- Sire: Monsun
- Grandsire: Konigsstuhl
- Dam: Mandellicht
- Damsire: Be My Guest
- Sex: Stallion
- Foaled: 9 March 2002
- Died: 27 June 2020 (aged 18)
- Country: Germany
- Colour: Black/Brown
- Breeder: Rolf Brunner
- Owner: Baron Georg von Ullmann
- Trainer: Peter Schiergen André Fabre (age 4)
- Record: 18: 10-3-4
- Earnings: £1,439,896

Major wins
- Preis des Winterfavoriten (2004) Preis der Deutschen Einheit (2005) Prix d'Harcourt (2006) Earl of Sefton Stakes (2007) Prix d'Ispahan (2007) Prince of Wales's Stakes (2007) Prix Jacques Le Marois (2007) Prix Foy (2007)

Awards
- #1 – World Thoroughbred Racehorse Rankings (2007)

= Manduro =

German-bred Thoroughbred racehorse

Manduro (March 9, 2002 – June 27, 2020) was a World Champion Thoroughbred racehorse. He was a multiple Group One winner in Germany.

==Background==
Sired by Monsun, he was out of the mare Mandellicht, a daughter of Northern Dancer's son Be My Guest who was the Leading sire in Great Britain & Ireland in 1982.

Manduro was purchased by Baron Georg von Ullmann, a German member of the Oppenheim banking family, who owns Gestüt Schlenderhan, one of Germany's oldest stud farms. Baron von Ullmann, who owns Manduro's sire, had previously met with considerable success in racing with a number of horses, the most notable of which was another son of Monsun, Shirocco.

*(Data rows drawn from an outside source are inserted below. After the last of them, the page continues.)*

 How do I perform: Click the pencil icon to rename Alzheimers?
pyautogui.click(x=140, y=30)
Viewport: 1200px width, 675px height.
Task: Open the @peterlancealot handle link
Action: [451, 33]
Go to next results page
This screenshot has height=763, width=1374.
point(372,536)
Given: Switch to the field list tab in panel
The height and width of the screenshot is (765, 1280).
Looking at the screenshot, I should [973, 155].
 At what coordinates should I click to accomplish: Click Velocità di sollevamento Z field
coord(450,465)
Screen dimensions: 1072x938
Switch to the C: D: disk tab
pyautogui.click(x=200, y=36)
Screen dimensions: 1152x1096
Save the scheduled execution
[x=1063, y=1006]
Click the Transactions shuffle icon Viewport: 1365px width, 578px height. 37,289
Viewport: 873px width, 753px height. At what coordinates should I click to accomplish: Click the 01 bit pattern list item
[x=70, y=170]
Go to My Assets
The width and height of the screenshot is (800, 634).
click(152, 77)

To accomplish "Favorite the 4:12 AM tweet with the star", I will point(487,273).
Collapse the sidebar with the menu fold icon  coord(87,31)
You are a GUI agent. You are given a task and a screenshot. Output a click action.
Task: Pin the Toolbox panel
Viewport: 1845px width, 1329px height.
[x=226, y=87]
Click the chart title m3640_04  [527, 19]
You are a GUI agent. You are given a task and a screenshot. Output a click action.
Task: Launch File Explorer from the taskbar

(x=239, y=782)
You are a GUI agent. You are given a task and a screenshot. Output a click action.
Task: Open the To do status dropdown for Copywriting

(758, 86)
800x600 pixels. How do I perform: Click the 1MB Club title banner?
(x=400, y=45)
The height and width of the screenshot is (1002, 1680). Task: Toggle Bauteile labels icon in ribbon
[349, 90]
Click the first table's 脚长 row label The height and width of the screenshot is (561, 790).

Bred in Germany, Manduro was trained by André Fabre in France.

==Racing career==
At age two and three Manduro raced in Germany under trainer Peter Schiergen where he notably won the 2004 Group III Preis des Winterfavoriten and 2005's Preis der Deutschen Einheit.

In 2006, he raced from a base in France for trainer André Fabre where he won the Group II Prix d'Harcourt at Longchamp Racecourse in Paris and finished second twice and third three times in five Group One events.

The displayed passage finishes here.